» What is expected
Output the line containing "Viewport: 1024px width, 614px height.", then every remaining line of the entries below, exactly as written and with no other text.

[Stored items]
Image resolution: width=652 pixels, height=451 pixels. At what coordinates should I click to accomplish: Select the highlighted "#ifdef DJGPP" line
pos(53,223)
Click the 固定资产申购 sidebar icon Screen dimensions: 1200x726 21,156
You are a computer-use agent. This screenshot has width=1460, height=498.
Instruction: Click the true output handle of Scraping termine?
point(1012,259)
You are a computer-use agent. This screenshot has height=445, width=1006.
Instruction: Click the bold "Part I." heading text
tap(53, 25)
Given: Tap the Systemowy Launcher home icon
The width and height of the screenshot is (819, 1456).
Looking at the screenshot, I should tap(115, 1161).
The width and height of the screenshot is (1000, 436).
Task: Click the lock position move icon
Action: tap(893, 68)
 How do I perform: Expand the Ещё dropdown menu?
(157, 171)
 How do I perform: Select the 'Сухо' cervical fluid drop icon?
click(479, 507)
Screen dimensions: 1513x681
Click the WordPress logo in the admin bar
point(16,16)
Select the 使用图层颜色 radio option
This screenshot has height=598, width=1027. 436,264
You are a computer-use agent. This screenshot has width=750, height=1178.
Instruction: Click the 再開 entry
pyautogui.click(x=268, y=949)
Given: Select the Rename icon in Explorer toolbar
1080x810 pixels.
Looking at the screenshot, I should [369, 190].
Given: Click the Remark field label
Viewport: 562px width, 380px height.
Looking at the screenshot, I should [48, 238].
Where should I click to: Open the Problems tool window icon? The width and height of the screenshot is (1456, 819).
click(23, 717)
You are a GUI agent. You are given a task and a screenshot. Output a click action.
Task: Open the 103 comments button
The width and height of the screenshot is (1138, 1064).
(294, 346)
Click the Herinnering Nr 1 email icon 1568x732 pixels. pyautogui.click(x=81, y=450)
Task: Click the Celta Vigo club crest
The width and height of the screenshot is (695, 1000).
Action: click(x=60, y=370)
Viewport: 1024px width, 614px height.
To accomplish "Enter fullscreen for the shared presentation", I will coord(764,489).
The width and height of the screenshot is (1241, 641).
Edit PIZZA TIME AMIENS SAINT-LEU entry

» Written answer
Viewport: 1024px width, 614px height.
To accomplish "Enter fullscreen for the shared presentation", I will coord(764,489).
The width and height of the screenshot is (1241, 641).
Edit PIZZA TIME AMIENS SAINT-LEU entry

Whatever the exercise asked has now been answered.